This repository's purpose is to make it easy to reproduce the results from the paper "Representation Dependent Distance Approximations for k-means"
Reproducing the results can be done in very few simple steps. All data sets that were used in the paper are automatically downloaded when starting the scripts, make sure you have enough disk space. A linux environment is required!
This should preferably be done within a python virtual environment.
First pip should be upgraded to the newest version:
pip install --upgrade pip
The required python packages need to be installed. Please do not install the requirements any other way since this command ensures that the order of installation is the same as the ordering within the requirements file.

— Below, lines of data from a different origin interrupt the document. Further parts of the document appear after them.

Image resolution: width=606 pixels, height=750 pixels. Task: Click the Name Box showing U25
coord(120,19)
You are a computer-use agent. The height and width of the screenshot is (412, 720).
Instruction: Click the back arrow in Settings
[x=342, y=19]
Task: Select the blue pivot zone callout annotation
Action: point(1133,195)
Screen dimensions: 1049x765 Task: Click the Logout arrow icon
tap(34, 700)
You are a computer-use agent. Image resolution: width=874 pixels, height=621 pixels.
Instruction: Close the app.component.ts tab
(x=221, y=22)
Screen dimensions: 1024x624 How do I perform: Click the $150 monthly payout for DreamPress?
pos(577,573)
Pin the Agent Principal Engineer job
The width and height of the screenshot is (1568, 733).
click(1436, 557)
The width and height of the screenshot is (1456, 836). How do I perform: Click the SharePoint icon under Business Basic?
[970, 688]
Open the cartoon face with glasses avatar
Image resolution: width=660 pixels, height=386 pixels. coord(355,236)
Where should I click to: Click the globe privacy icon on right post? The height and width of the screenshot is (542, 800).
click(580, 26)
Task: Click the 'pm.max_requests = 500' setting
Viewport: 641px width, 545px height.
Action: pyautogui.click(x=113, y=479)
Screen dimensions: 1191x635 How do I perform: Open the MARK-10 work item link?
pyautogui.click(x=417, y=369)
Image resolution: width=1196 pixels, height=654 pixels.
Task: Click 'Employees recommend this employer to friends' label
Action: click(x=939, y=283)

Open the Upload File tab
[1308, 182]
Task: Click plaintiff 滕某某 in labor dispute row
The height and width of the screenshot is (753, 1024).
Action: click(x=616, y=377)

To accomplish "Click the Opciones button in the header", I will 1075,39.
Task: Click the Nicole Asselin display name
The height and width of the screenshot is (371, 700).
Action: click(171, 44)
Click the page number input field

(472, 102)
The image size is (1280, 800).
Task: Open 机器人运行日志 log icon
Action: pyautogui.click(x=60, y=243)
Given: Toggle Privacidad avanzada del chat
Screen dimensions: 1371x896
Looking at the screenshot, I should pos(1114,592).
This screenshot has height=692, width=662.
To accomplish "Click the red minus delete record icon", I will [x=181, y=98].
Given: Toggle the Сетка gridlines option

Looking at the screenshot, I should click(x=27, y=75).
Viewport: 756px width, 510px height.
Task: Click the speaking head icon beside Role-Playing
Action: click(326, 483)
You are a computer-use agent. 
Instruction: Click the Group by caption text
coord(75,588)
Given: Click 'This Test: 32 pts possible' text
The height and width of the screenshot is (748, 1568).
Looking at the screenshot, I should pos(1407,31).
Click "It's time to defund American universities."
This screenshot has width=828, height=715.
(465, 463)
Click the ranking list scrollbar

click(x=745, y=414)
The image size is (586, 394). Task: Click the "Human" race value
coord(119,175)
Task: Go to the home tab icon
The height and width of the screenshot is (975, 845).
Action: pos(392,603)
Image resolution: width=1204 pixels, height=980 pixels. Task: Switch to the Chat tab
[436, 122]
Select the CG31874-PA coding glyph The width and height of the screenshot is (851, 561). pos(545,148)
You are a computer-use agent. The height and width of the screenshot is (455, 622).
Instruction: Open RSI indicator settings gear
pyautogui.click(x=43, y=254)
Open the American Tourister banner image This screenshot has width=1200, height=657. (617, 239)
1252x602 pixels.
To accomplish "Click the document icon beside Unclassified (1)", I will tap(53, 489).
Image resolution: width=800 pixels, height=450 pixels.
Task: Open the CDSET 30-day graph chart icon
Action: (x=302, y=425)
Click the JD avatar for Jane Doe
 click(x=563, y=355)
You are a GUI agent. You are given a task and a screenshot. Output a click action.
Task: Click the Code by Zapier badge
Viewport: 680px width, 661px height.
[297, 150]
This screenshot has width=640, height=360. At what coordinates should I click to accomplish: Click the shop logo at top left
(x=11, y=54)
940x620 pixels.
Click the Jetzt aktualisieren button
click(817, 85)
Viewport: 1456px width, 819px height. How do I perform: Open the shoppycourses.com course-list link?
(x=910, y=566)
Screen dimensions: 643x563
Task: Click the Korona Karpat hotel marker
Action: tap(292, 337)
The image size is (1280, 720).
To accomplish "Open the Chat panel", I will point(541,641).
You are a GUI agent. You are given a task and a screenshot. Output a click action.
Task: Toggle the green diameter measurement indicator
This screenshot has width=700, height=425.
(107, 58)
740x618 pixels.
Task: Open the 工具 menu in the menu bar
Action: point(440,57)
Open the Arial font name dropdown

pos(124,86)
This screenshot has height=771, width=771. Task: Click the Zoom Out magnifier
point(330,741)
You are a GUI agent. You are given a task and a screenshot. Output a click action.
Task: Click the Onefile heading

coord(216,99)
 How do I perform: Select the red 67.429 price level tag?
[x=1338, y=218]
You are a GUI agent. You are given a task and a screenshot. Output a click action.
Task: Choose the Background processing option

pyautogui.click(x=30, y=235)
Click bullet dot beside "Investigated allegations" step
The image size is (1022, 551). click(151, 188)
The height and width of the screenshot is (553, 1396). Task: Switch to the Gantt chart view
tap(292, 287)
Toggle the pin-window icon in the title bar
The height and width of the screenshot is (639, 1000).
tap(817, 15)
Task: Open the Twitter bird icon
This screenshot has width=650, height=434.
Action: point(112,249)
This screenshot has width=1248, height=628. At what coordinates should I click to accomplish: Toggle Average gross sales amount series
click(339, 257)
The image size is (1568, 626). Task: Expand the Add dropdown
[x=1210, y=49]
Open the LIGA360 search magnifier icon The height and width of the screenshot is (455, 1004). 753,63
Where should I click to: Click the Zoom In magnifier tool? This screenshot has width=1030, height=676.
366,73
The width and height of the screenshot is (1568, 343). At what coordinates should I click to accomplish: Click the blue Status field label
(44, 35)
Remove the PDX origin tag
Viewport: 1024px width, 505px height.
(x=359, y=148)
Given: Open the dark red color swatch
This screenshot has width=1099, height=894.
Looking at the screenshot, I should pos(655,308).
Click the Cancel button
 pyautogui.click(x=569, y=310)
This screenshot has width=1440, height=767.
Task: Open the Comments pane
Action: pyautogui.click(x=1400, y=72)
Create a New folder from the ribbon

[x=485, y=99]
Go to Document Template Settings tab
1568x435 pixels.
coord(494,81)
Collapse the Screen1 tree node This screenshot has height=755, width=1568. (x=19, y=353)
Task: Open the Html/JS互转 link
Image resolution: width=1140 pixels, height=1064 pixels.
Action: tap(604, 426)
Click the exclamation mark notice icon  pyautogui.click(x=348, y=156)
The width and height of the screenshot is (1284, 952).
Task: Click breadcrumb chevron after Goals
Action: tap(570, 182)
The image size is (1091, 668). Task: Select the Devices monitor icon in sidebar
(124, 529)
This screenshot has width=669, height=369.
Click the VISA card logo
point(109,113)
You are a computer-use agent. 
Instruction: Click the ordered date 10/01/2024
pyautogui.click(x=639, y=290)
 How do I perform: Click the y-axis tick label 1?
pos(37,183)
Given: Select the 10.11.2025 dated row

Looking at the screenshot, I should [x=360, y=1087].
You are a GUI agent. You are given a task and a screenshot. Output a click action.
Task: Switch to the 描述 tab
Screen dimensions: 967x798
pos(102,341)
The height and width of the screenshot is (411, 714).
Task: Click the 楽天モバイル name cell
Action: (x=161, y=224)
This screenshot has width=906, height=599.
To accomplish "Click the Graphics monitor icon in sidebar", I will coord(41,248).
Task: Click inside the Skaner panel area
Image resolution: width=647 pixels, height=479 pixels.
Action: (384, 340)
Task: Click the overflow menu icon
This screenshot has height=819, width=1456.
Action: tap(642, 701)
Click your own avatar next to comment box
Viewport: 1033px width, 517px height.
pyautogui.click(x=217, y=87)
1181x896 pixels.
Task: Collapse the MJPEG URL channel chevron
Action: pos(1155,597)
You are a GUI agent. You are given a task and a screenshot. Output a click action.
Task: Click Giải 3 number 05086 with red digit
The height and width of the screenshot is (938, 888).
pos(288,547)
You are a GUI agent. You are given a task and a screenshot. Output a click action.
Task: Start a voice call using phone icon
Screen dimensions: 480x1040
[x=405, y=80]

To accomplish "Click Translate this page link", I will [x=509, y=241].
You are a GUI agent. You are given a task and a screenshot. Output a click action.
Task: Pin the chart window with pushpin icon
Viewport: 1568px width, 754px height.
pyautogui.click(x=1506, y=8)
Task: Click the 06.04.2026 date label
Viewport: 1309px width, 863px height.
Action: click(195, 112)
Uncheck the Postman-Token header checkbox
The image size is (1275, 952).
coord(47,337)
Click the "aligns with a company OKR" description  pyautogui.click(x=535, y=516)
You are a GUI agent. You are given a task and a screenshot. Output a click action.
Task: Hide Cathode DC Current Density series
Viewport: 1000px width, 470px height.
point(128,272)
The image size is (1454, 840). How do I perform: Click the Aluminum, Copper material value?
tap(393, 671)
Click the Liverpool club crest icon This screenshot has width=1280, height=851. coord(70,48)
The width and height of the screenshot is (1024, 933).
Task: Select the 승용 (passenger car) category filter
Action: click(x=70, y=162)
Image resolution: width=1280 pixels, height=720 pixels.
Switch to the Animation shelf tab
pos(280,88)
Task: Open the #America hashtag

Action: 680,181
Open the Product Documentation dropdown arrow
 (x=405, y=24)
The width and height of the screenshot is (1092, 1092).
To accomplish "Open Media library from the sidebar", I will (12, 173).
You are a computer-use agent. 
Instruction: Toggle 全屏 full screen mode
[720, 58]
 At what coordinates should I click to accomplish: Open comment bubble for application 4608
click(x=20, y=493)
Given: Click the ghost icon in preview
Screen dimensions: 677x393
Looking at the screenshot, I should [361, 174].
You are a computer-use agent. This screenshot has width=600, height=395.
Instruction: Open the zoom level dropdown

cat requirements.txt | xargs -n 1 -L 1 pip install
Running the experiments can be very time consuming (weeks). To do it only on one (very small) data set you can use the test mode which finishes in a few minutes.
cd experiments
python do_experiments.py --testmode
optional arguments:
-h, --help show this help message and exit
--dataset_folder DATASET_FOLDER
Path datasets are downloaded to
--output_path OUTPUT_PATH
Path to the results of single algorithm executions
--output_path_latex OUTPUT_PATH_LATEX
Path to the results as latex tables
--only_result_evaluation
Recreate latex tables based on previous results
without executing kmeans again
--testmode Only run the experiments for a single small dataset
If you want to do the full tests to create the full tables within the paper (can take multiple weeks)
cd experiments
python do_experiments.py
The results will be available in the respective folder:
cd experiments
output_path_latex/plot-memory-consumption-single.tex (This can directly be compiled)
output_path_latex/plot-memory-consumption.tex (This contains only the table and cannot be directly compiled)
output_path_latex/plot-speed-comparison-single.tex (This can directly be compiled)
output_path_latex/plot-speed-comparison.tex (This contains only the table and cannot be directly compiled)